#### Imports 

In [1]:
from sagemaker import get_execution_role
from time import gmtime, strftime
import pandas as pd
import sagemaker
import logging
import boto3
import time

##### Setup logging

In [2]:
logger = logging.getLogger('__name__')
logger.setLevel(logging.DEBUG)
logger.addHandler(logging.StreamHandler())

#### Essentials

In [3]:
bucket = sagemaker.Session().default_bucket()
prefix = 'diabetic-readmission-prediction'
region = 'us-east-1'

In [4]:
batch_input = f's3://{bucket}/{prefix}/batch_input/'
batch_input

's3://sagemaker-us-east-1-119174016168/diabetic-readmission-prediction/batch_input/'

In [5]:
batch_output = f's3://{bucket}/{prefix}/batch_output/'
batch_output

's3://sagemaker-us-east-1-119174016168/diabetic-readmission-prediction/batch_output/'

In [6]:
current_timestamp = strftime('%Y-%m-%d-%H-%M-%S', gmtime())

In [7]:
automl_job_name = 'diabetic-readmission-prediction'  # Copy this from the console
model_name = f'autopilot-best-model-{current_timestamp}'
transform_job_name = f'autopilot-batch-job-{current_timestamp}'

In [8]:
session = boto3.Session()
sagemaker_execution_role = get_execution_role()
sagemaker_session = sagemaker.session.Session()
sagemaker_client = boto3.client('sagemaker', region_name=region)
s3_client = boto3.client('s3')

#### Copy batch input data from local to S3

In [9]:
!aws s3 cp .././data/diabetic_readmission_unlabeled.csv {batch_input}

upload: ../data/diabetic_readmission_unlabeled.csv to s3://sagemaker-us-east-1-119174016168/diabetic-readmission-prediction/batch_input/diabetic_readmission_unlabeled.csv


#### Get the best model using Autopilot job name

In [10]:
best_candidate = sagemaker_client.describe_auto_ml_job(AutoMLJobName=automl_job_name)["BestCandidate"]
best_candidate_name = best_candidate["CandidateName"]
logger.info(f"CandidateName: {best_candidate_name}")
logger.info(f'FinalAutoMLJobObjectiveMetricName: {best_candidate["FinalAutoMLJobObjectiveMetric"]["MetricName"]}')
logger.info(f'FinalAutoMLJobObjectiveMetricValue: {best_candidate["FinalAutoMLJobObjectiveMetric"]["Value"]}')

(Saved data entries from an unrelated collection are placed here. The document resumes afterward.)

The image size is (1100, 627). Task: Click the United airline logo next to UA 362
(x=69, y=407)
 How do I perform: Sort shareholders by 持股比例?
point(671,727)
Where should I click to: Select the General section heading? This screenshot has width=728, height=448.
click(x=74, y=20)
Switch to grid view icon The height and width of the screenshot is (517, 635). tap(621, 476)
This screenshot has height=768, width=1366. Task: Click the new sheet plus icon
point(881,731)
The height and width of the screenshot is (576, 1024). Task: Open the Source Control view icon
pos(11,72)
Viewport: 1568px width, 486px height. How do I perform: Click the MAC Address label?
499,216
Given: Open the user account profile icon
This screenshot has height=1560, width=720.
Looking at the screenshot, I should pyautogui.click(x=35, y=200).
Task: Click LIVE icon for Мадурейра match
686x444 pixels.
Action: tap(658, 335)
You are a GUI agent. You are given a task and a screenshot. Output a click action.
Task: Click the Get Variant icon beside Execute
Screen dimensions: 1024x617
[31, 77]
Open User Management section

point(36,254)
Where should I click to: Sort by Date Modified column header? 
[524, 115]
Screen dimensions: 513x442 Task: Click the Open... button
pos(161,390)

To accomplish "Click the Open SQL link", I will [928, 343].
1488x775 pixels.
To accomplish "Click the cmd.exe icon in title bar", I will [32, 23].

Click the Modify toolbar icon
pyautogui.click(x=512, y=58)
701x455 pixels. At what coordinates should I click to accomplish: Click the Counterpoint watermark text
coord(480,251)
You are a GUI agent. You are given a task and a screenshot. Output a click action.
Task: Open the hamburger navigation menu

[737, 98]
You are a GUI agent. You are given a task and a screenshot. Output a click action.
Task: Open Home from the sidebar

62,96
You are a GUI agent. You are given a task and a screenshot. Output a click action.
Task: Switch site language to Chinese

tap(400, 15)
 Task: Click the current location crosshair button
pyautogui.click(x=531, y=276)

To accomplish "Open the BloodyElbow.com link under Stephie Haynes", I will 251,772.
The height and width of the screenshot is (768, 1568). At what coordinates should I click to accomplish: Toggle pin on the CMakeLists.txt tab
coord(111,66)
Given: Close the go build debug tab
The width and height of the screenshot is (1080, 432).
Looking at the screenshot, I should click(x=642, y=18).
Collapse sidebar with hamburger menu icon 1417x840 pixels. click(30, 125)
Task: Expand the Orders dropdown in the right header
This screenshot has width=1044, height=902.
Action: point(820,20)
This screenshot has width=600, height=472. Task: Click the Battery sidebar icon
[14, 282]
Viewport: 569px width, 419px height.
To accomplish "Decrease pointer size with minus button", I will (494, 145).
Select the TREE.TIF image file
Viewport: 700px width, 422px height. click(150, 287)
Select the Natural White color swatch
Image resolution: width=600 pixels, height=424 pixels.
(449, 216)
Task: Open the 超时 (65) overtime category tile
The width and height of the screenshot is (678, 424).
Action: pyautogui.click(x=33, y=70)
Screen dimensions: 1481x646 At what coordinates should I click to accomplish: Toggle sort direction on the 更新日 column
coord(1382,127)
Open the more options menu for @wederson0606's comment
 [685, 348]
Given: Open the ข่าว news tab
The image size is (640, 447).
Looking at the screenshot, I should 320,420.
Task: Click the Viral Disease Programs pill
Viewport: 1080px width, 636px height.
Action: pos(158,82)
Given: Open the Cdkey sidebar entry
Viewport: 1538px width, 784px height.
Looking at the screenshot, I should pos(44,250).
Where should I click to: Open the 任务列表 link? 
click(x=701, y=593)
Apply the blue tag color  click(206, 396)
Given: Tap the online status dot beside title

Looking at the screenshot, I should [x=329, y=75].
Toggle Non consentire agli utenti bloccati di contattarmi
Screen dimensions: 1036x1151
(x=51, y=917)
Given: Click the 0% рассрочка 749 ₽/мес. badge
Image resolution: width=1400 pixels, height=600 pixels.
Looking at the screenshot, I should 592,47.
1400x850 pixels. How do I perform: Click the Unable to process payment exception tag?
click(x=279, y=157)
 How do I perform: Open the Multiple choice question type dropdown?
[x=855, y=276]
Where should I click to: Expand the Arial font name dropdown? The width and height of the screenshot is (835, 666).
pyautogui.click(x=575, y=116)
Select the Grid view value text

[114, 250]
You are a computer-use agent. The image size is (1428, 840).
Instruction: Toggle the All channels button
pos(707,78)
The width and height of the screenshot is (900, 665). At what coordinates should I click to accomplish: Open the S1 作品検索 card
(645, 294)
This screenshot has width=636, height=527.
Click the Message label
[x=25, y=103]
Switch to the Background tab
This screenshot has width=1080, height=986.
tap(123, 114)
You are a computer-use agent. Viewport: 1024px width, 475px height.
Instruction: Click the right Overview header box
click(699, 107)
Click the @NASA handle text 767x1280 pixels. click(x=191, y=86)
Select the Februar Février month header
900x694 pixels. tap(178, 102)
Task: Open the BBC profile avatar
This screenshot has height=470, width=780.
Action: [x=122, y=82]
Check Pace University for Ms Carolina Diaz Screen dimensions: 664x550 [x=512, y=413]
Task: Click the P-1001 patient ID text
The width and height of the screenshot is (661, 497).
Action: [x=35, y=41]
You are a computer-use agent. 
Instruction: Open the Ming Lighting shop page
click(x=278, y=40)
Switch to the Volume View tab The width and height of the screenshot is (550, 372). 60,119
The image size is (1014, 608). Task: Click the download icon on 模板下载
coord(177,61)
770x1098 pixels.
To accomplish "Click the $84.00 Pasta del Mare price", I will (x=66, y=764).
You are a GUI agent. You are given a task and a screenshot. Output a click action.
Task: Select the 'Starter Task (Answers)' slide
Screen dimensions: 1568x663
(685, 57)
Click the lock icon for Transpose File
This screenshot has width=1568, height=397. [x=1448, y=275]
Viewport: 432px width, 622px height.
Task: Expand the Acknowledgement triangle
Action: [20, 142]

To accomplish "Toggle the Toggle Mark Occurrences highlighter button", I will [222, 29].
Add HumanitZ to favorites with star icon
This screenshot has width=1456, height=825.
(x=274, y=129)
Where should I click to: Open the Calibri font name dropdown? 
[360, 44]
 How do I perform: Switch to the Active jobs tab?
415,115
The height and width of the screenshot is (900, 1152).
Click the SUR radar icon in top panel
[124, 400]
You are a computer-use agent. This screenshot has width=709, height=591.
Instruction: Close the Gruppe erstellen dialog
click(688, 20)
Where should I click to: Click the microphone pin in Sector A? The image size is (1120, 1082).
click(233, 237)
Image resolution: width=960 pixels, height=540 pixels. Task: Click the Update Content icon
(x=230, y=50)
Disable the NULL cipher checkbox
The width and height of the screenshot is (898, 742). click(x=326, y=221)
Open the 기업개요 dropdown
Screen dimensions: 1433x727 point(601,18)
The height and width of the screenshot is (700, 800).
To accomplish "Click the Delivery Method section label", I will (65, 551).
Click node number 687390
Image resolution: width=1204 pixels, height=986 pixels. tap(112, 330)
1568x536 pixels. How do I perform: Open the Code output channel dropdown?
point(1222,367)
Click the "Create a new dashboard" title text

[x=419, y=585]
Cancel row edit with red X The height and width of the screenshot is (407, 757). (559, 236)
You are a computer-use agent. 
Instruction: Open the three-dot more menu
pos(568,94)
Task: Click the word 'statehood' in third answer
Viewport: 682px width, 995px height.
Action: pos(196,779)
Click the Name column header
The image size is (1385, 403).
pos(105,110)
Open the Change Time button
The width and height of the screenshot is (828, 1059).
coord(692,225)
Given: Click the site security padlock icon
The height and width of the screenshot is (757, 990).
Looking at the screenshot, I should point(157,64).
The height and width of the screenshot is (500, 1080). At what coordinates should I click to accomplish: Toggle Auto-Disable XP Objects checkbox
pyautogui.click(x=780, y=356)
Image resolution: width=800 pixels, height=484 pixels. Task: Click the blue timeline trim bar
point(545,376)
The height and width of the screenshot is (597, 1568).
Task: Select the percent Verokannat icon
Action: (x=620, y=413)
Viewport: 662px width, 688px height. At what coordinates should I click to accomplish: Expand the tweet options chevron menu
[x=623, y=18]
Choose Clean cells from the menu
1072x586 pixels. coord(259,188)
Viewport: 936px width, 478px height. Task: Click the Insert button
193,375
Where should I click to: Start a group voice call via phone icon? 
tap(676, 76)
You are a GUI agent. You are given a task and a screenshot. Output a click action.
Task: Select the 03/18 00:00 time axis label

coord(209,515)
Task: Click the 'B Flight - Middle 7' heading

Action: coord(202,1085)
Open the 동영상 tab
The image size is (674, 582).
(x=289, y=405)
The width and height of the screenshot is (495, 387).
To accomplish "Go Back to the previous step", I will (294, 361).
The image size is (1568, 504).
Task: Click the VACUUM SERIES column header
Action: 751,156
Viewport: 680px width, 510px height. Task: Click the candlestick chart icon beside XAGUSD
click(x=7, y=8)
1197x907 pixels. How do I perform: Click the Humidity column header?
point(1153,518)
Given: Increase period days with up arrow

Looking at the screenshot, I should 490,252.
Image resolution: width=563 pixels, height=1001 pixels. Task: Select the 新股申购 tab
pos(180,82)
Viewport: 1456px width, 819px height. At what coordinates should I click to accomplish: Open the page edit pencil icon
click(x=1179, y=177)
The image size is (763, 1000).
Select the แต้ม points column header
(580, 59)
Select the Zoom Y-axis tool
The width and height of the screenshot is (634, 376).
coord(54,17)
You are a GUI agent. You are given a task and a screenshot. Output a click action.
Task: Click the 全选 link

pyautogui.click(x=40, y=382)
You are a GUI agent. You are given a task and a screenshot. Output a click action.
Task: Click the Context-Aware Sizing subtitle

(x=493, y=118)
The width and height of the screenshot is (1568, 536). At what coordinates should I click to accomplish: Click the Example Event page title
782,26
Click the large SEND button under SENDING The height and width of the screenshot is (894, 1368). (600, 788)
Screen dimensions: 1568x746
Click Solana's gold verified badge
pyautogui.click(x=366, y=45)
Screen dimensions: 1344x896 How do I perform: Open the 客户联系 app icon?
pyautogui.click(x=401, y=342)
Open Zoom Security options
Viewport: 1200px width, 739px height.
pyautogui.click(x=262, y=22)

CandidateName: diabetic-readmission-predictioeS-187-52cde9d0
FinalAutoMLJobObjectiveMetricName: validation:macro_f_beta
FinalAutoMLJobObjectiveMetricValue: 0.4098981022834778


In [11]:
model = sagemaker_client.create_model(Containers=best_candidate["InferenceContainers"], 
                                      ModelName=model_name, 
                                      ExecutionRoleArn=sagemaker_execution_role)

logger.info(f'Model ARN corresponding to the best candidate is : {model["ModelArn"]}')

Model ARN corresponding to the best candidate is : arn:aws:sagemaker:us-east-1:119174016168:model/autopilot-best-model-2021-11-03-15-42-56


#### Create Batch Transform job 

In [12]:
transform_input = {
    "DataSource": {"S3DataSource": {"S3DataType": "S3Prefix", "S3Uri": batch_input}},
    "ContentType": "text/csv",
    "CompressionType": "None",
    "SplitType": "Line",
}

transform_output = {
    "S3OutputPath": batch_output,
}

transform_resources = {"InstanceType": "ml.m5.4xlarge", "InstanceCount": 1}

sagemaker_client.create_transform_job(
    TransformJobName=transform_job_name,
    ModelName=model_name,
    TransformInput=transform_input,
    TransformOutput=transform_output,
    TransformResources=transform_resources,
)

{'TransformJobArn': 'arn:aws:sagemaker:us-east-1:119174016168:transform-job/autopilot-batch-job-2021-11-03-15-42-56',
 'ResponseMetadata': {'RequestId': 'a494f4e9-815f-4f93-bb4b-6a5fb4ceca89',
  'HTTPStatusCode': 200,
  'HTTPHeaders': {'x-amzn-requestid': 'a494f4e9-815f-4f93-bb4b-6a5fb4ceca89',
   'content-type': 'application/x-amz-json-1.1',
   'content-length': '116',
   'date': 'Wed, 03 Nov 2021 15:43:32 GMT'},
  'RetryAttempts': 0}}

#### Check the status of the running job

In [13]:
logger.info("[JobStatus]\n")

describe_response = sagemaker_client.describe_transform_job(TransformJobName=transform_job_name)
job_run_status = describe_response["TransformJobStatus"]
logger.info(job_run_status)

while job_run_status not in ("Failed", "Completed", "Stopped"):
    describe_response = sagemaker_client.describe_transform_job(TransformJobName=transform_job_name)
    job_run_status = describe_response["TransformJobStatus"]
    logger.info(job_run_status)
    time.sleep(30)

[JobStatus]

InProgress
InProgress
InProgress
InProgress
InProgress
InProgress
InProgress
InProgress
InProgress
InProgress
InProgress
InProgress
InProgress
InProgress
InProgress
Completed


#### Download the output of the batch transform job from S3 to local

In [15]:
s3_output_key = f"{prefix}/batch_output/diabetic_readmission_unlabeled.csv.out"
local_inference_results_path = ".././data/inference_results.csv"

s3 = boto3.resource("s3")


inference_results_bucket = s3.Bucket(sagemaker_session.default_bucket())

inference_results_bucket.download_file(s3_output_key, local_inference_results_path)

#### Inspect the results

In [16]:
data = pd.read_csv(local_inference_results_path, sep=";")
pd.set_option("display.max_rows", 10)  
data

Unnamed: 0,no
0,no
1,>30
2,no
3,>30